Genuine—authentic, true, real, pure, natural, sincere, earnest; the English instructor at a cram-school arranged the translation words inside his head. And in his present state, Bird thought, none of those meanings came even near to applying to him.
“Bird, you get into bed first; I want to wash.”
Slowly Bird took off his sweaty clothes and lay back on top of the worn blanket. Propping his head on both fists he squinted down at the paunch around his belly and at his whitish, insufficiently erected penis. Himiko, with the glass door to the bathroom wide open, lowered herself backwards onto the toilet, opened her thighs wide and doused her genitals with water from a large pitcher which she held in one hand. Bird watched her from the bed for a while and supposed that this was wisdom obtained from sexual relations with foreign men. Then he returned to gazing quietly down at his own belly and penis, and waited.
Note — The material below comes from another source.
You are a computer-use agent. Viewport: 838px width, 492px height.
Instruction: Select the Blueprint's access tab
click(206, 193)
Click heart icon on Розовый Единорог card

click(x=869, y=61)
“Bird …” Himiko called as she vigorously rubbed herself dry with a large towel; the water had splashed all the way to her chest.“… there’s a danger of pregnancy today; have you come prepared?”
“No, I haven’t.”
Pregnancy! The flaming thorns on the word pierced Bird to the softest quick and a low, grieved moan escaped him. The thorns burrowed all the way into his vital organs and continued to burn there.
“Then we’ll have to think of something, Bird.” Himiko lowered the pitcher to the floor with a noise like a pistol report, and came back to Bird’s side rubbing her body with the bath towel. With one hand, Bird clenched his wilted penis in embarrassment.
“I lost it all of a sudden,” he said. “Himiko! I’m no good at all now.” Breathing strongly, healthily, Himiko peered down at Bird and continued to dry her sides and her chest between her breasts. She appeared to be speculating on the meaning hidden in Bird’s words. The smell of her body roused acute memories of college summers and Bird caught his breath: skin toasting in the sun. Himiko wrinkled her nose like a spaniel puppy and laughed a simple, dry laugh. Bird went scarlet.